Prompt: No pictures, please. Copy exactly the lines from the one with "Task: Open a file with the open folder icon" through the final line below.

Recorded data:
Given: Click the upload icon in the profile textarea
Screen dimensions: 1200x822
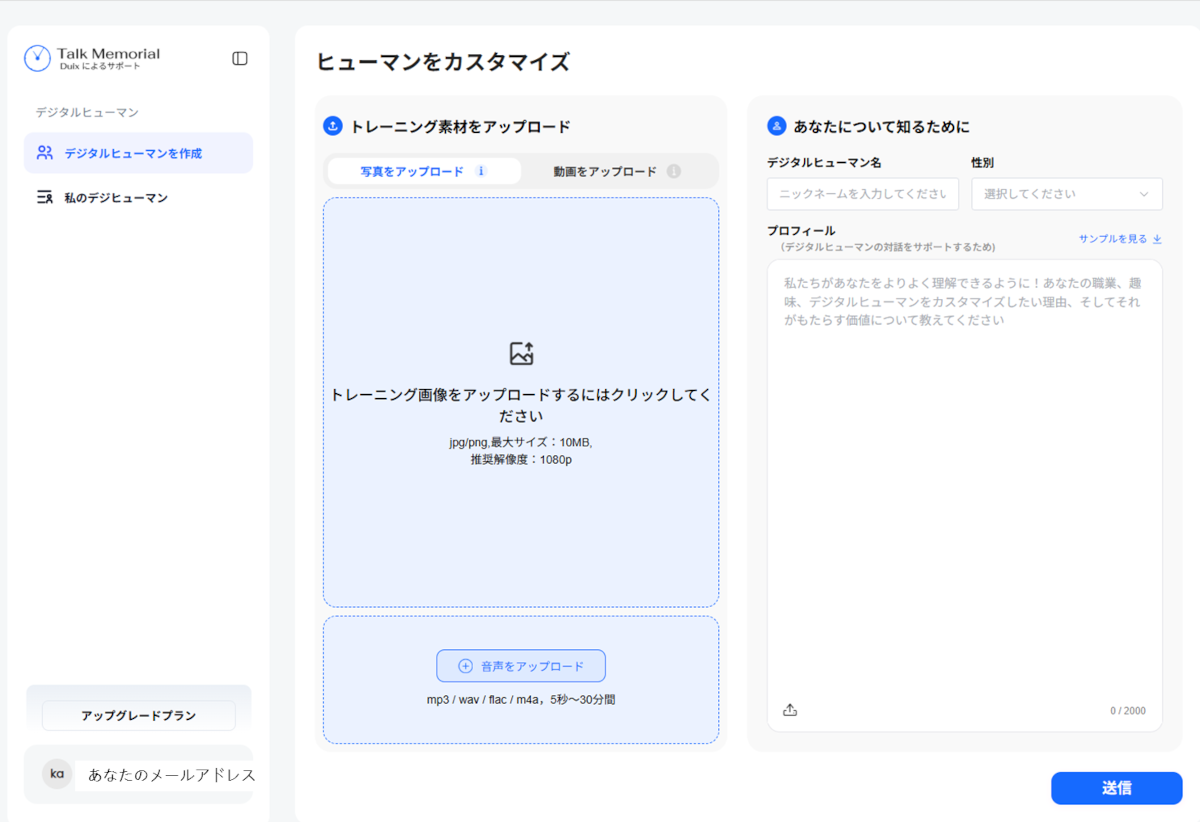Looking at the screenshot, I should pos(790,709).
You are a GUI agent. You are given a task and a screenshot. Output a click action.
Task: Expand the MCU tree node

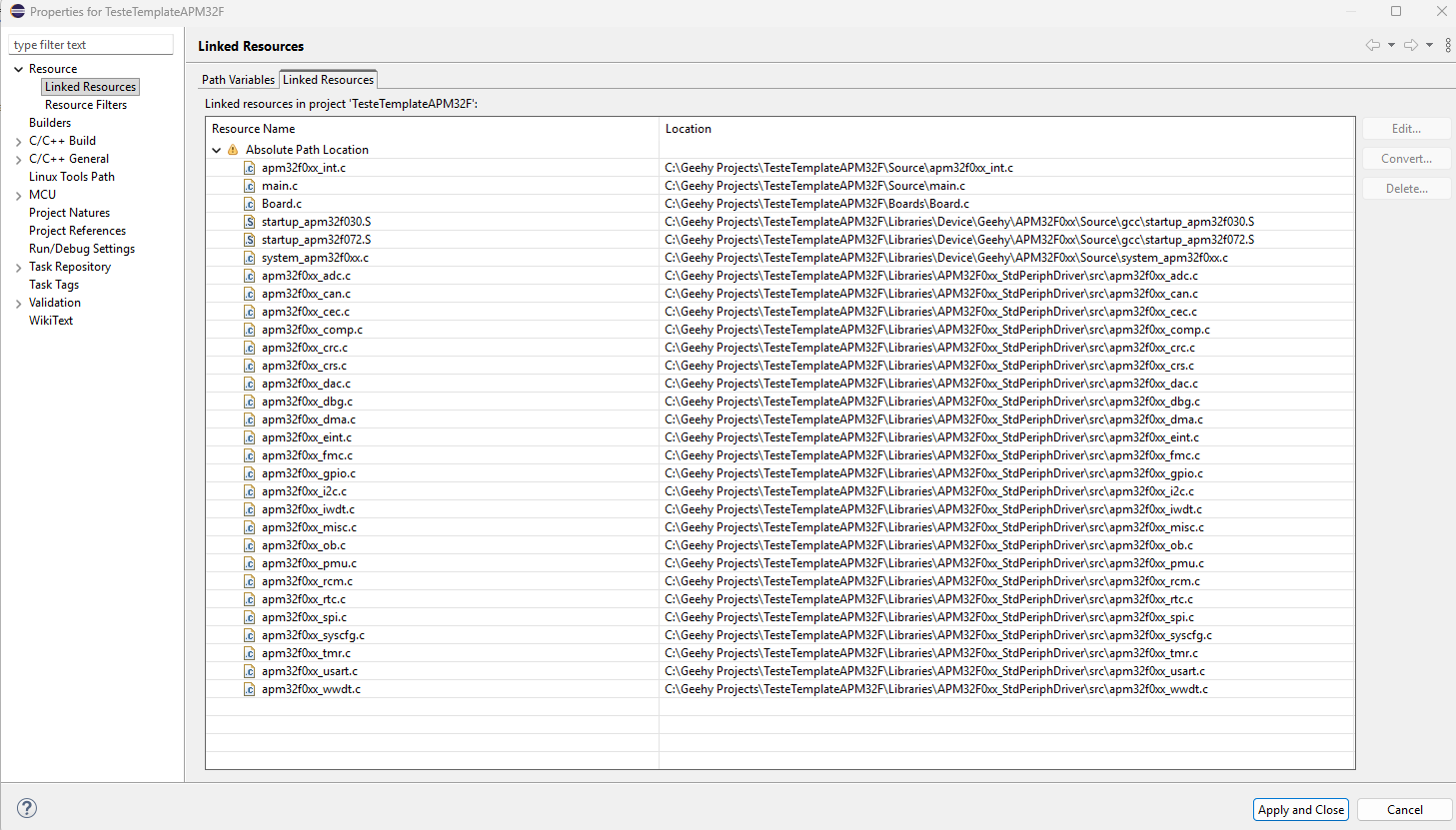(18, 195)
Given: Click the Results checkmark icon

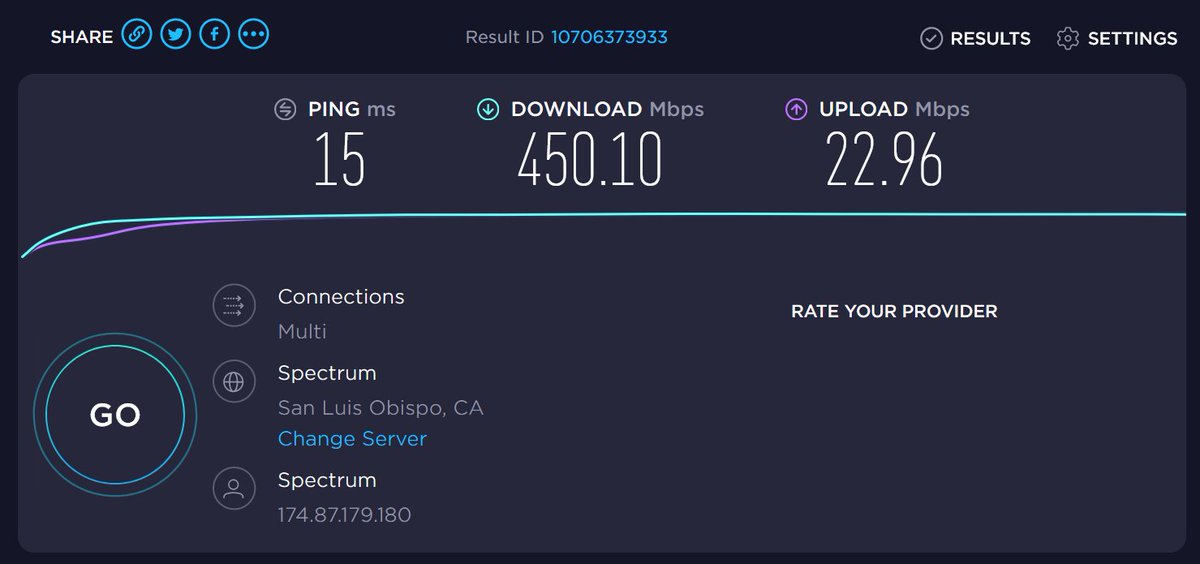Looking at the screenshot, I should [x=931, y=38].
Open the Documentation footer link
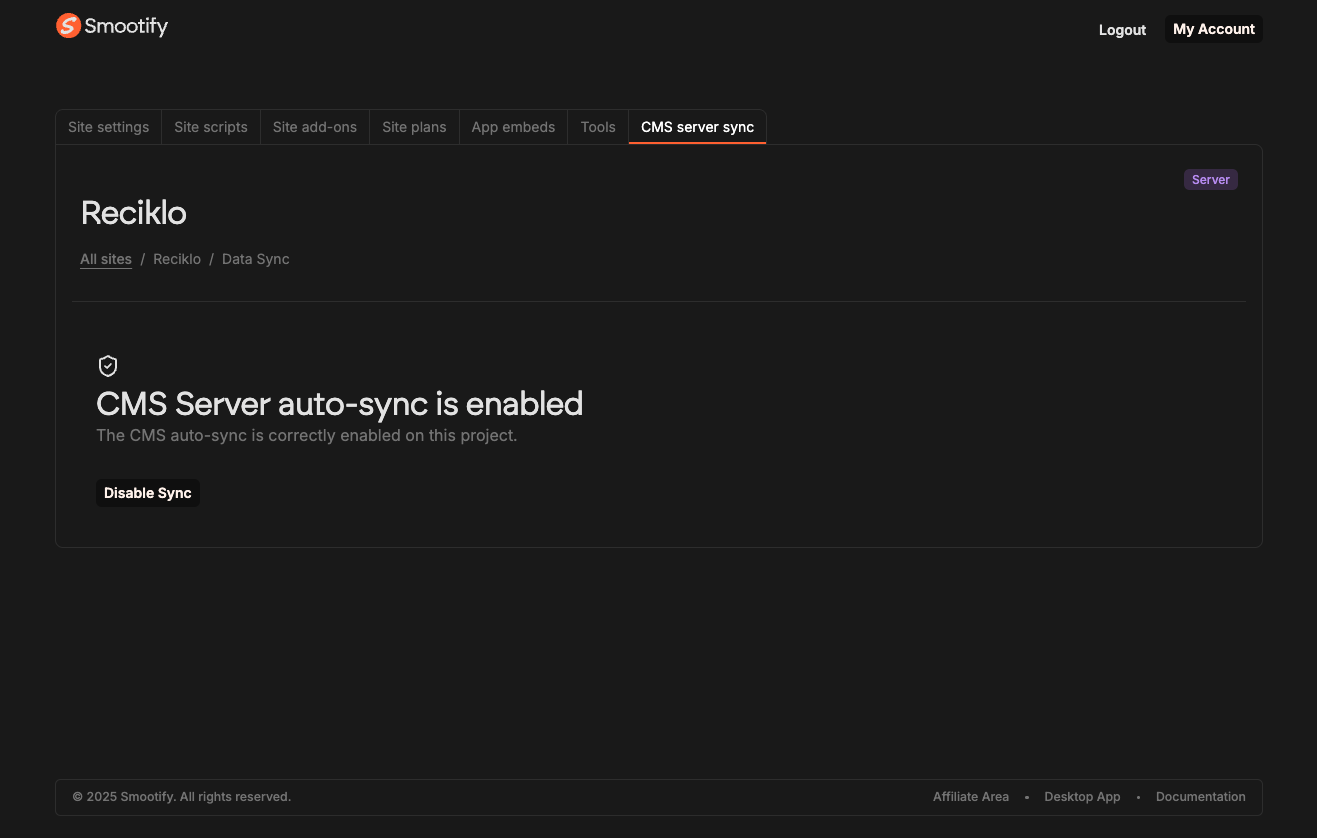Viewport: 1317px width, 838px height. pos(1200,796)
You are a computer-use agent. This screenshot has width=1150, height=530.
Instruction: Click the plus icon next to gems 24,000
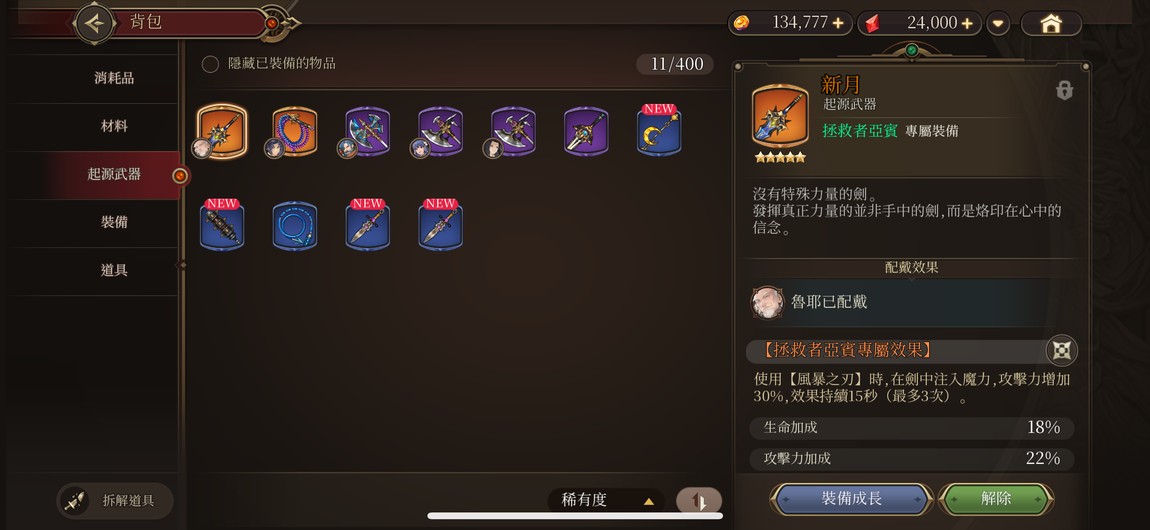pos(967,23)
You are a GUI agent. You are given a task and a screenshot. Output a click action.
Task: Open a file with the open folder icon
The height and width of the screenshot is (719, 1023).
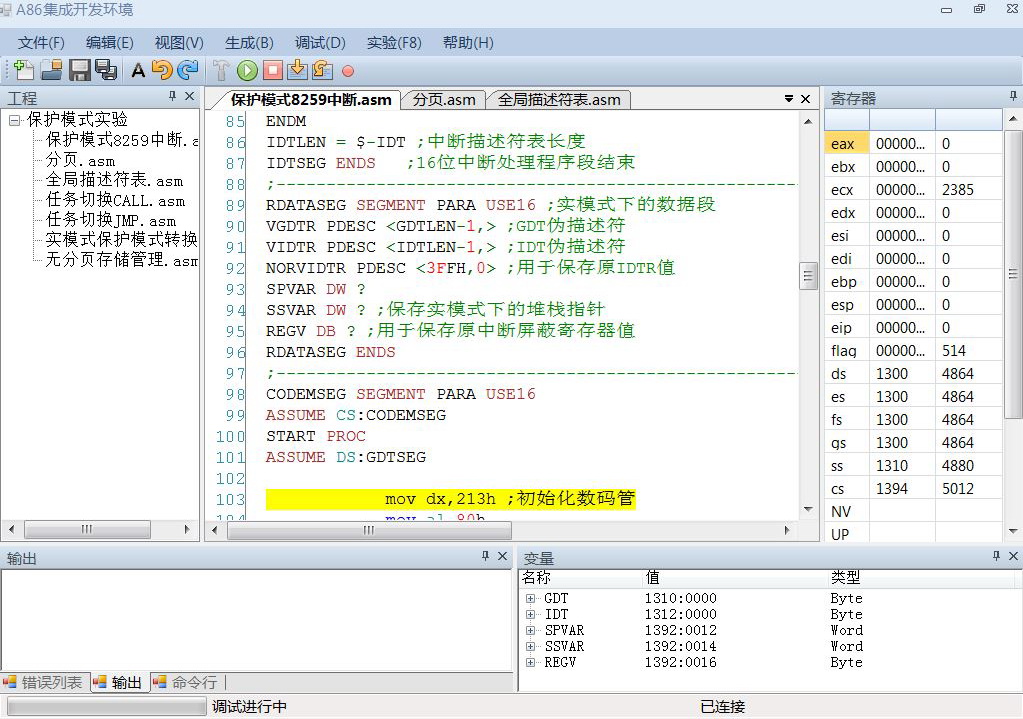52,71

Response:
Task: Open a file with the open folder icon
The height and width of the screenshot is (719, 1023).
52,71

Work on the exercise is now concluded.